La reunión de este miércoles, convocada de forma telemática, cuenta como único punto en el orden del día votar de nuevo los objetivos de déficit de las comunidades autónomas. Un trámite necesario para el Gobierno, antes de volver a presentar en el Congreso la senda de estabilidad que ya fue rechazada a finales de julio y sobre la que volverá a examinarse en septiembre. El Gobierno socialista sufrió el pasado 27 de julio su primera gran derrota parlamentaria, después de que buena parte de los partidos que le habían apoyado en la moción de censura, como Podemos, ERC y el PDeCAT, se abstuvieran y le dejaran casi solo con el único respaldo del PNV.

Con su ausencia de la reunión, los independentistas presionan a Sánchez de cara a la votación de septiembre. Días atrás, ya deslizaron que su voto estará vinculado a un eventual cambio de posición de la Fiscalía en relación a los presos independentistas.

La Generalitat no interviene en la reunión de este miércoles, pero aun así, Aragonès utilizó su carta para señalar todo lo que podría haber defendido en persona durante el encuentro, como que los objetivos de déficit fijados por el Gobierno para las administraciones autonómicas son a su juicio «desproporcionadas», que no se ajustan a la ley de estabilidad y que tienen un «evidente efecto recentralizador».

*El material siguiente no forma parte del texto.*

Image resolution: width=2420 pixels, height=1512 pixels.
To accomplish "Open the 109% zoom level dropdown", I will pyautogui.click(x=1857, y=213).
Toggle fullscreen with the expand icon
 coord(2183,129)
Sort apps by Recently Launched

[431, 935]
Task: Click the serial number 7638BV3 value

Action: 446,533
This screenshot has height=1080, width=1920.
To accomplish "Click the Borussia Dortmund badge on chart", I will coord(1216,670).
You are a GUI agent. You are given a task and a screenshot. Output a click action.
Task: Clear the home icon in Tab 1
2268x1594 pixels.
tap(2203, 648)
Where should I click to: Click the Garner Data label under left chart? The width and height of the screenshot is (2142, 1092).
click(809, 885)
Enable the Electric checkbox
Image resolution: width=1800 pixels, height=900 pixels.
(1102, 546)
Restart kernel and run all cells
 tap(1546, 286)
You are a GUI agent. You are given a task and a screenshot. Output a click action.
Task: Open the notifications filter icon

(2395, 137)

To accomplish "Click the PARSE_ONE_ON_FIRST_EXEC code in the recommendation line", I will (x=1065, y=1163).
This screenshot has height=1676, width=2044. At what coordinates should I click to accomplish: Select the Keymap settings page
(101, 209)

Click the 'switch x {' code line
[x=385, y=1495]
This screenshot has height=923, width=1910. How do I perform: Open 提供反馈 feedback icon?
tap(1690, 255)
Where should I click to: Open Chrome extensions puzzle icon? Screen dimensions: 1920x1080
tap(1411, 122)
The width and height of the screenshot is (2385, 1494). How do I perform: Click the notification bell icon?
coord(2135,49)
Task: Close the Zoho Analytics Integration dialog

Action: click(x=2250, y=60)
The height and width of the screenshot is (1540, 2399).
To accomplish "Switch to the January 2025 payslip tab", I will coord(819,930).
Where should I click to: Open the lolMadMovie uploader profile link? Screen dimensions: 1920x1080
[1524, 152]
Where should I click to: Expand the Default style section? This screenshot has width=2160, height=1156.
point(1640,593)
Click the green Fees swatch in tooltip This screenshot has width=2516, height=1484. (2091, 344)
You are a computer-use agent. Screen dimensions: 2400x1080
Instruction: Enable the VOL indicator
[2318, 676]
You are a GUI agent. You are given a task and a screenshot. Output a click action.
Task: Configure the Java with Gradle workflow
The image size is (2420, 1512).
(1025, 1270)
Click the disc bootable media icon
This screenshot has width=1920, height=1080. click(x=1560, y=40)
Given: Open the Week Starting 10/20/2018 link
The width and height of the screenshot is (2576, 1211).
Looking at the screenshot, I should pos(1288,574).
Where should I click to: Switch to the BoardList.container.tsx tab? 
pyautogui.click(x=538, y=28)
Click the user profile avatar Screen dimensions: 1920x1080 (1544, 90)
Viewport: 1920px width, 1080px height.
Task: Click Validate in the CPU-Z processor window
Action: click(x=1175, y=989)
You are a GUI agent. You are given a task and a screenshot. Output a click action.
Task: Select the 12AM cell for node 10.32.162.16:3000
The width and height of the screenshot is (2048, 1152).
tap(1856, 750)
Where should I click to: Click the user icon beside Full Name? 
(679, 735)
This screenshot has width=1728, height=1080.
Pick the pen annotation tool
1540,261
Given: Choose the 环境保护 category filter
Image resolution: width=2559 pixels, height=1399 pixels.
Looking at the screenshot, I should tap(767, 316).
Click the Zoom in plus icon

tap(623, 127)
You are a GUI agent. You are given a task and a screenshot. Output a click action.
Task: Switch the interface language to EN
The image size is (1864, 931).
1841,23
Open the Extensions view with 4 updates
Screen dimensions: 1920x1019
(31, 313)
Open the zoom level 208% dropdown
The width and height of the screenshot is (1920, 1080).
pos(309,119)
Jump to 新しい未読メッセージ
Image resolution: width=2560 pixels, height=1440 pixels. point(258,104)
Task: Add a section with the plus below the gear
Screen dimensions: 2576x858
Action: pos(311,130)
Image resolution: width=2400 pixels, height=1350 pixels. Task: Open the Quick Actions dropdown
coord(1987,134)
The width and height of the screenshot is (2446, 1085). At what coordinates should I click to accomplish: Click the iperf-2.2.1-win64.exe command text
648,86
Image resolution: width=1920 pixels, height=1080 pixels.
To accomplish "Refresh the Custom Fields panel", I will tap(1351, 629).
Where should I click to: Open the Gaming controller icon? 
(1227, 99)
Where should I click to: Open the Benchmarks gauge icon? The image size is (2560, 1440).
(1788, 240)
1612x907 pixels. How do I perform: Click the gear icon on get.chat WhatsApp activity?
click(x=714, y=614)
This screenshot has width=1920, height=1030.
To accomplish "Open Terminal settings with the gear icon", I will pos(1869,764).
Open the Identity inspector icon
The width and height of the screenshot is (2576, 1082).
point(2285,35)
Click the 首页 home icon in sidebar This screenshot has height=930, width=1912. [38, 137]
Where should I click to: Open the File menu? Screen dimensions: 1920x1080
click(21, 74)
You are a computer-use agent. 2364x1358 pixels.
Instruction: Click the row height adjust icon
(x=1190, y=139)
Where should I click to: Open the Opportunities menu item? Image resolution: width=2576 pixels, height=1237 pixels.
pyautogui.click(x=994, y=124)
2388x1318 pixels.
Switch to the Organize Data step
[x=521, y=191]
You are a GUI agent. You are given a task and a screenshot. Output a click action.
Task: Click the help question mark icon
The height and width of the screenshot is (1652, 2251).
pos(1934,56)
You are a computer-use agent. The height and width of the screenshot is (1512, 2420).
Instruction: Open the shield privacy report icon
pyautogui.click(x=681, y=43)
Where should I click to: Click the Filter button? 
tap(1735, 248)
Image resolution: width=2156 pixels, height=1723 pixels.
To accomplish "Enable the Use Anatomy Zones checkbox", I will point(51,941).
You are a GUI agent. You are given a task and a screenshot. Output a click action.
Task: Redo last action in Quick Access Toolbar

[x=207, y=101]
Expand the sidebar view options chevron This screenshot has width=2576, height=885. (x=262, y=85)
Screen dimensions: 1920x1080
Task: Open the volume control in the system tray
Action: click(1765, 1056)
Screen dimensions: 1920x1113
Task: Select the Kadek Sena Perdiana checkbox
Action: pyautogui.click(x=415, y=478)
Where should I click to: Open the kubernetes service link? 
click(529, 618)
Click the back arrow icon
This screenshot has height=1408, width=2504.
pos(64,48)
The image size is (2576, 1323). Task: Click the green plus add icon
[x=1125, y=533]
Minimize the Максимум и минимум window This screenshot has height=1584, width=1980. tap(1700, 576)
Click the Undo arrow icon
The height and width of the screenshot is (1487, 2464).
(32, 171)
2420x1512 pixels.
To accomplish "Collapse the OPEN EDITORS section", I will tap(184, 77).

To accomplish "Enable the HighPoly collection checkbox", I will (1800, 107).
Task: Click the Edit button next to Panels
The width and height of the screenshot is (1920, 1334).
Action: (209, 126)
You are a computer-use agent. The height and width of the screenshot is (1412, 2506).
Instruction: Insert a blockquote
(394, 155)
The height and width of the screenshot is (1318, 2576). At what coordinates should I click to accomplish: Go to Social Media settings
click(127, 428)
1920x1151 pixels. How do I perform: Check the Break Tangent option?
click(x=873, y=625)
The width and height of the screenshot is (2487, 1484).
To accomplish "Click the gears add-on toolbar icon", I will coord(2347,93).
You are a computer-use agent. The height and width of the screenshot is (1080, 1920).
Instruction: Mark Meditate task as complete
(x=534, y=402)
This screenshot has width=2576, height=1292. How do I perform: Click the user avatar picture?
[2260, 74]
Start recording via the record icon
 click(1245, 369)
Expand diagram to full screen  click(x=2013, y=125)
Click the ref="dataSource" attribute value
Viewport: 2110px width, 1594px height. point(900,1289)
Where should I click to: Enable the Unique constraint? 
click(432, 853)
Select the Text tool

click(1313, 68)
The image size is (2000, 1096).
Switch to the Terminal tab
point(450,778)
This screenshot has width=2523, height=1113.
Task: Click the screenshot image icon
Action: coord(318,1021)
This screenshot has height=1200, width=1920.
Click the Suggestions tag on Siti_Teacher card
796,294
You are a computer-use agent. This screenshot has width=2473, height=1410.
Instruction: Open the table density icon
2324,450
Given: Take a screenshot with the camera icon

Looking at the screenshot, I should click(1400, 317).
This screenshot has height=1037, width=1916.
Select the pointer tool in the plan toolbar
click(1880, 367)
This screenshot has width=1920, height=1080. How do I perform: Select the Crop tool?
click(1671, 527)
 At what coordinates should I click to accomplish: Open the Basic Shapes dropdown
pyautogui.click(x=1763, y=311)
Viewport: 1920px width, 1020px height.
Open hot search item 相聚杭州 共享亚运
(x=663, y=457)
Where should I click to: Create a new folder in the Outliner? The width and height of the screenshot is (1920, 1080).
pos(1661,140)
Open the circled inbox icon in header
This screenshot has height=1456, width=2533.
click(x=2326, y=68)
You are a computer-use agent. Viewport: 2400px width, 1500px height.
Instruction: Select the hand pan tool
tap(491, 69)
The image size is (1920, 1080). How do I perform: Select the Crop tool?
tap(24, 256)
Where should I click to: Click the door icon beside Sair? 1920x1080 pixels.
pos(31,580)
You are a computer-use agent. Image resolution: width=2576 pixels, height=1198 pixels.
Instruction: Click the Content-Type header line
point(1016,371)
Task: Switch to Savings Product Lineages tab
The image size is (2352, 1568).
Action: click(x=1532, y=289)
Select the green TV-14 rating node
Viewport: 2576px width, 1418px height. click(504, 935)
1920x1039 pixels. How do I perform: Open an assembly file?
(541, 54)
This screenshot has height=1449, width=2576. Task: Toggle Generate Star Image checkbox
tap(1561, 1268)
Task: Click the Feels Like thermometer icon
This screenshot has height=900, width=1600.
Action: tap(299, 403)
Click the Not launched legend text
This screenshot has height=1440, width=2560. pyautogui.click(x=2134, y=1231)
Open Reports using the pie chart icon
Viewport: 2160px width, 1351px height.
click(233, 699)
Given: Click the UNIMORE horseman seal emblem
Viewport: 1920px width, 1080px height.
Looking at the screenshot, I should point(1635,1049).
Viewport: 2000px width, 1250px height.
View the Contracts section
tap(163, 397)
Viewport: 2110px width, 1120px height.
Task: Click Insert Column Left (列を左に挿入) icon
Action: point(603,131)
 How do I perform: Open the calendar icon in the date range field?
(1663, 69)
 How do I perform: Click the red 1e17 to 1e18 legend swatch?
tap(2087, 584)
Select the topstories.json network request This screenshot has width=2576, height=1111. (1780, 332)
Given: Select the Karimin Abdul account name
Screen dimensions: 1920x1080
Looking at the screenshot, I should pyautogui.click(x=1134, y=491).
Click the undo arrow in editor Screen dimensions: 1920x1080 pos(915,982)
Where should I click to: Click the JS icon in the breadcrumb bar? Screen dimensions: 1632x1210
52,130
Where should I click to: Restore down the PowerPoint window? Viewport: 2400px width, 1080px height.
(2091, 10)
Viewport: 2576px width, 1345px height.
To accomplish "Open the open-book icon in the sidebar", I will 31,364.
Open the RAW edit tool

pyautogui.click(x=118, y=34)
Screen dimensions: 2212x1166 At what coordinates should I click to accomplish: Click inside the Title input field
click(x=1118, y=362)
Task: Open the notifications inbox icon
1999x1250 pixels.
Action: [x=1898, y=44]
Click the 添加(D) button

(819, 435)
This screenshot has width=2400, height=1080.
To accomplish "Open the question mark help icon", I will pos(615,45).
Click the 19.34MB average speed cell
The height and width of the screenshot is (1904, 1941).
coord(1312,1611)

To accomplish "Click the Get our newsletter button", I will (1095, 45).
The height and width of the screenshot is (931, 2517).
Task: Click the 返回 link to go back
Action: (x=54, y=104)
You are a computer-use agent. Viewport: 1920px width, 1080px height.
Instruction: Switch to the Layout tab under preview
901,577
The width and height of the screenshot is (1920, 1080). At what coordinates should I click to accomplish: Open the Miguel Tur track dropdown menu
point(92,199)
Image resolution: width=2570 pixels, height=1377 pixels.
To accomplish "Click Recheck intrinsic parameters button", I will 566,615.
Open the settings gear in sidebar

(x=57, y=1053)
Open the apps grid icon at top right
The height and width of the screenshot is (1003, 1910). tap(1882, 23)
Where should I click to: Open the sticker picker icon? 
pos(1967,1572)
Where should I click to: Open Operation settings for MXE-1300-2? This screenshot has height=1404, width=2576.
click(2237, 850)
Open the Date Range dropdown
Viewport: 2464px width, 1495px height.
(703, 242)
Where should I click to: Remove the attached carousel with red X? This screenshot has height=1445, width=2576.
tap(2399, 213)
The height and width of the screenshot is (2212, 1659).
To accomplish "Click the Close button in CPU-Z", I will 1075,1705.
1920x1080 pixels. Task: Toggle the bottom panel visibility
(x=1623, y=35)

El president visita a Forcadell y carga contra el Estado

«Seguiremos acusando al Estado de esta infamia cada instante, cada día, sin parar». El presidente de la Generalitat mantuvo este martes el tono duro que emplea últimamente en sus discursos contra España, después de visitar a la expresidenta de la Cámara catalana, Carme Forcadell, en el centro penitenciario Mas d'Enric, en El Catllar (Tarragona). Torra no hizo declaraciones, pero sí colgó un mensaje en su cuenta de Twitter para cargar contra el Estado, al que el viernes pasado llamó a «atacar», y volvió a situar la cuestión de los presos en el centro del debate político, días antes del inicio del curso político, que arrancará el próximo 4 de septiembre con una conferencia del dirigente nacionalista, donde fijará la hoja de ruta para la legislatura. Es posible que en su intervención de mañana en la clausura de la Universidad catalana de verano, en la Cataluña francesa, Torra ya dé alguna pista sobre sus planes. En el medio plazo, y en medio de un goteo de aniversarios (1-o y 27-O), el jefe del Ejecutivo se reunirá con el presidente del Gobierno, Pedro Sánchez, en el Palau de la Generalitat. Será once años después de la última visita de un jefe del Ejecutivo (José Luis Rodríguez Zapatero) a la sede del Gobierno catalán.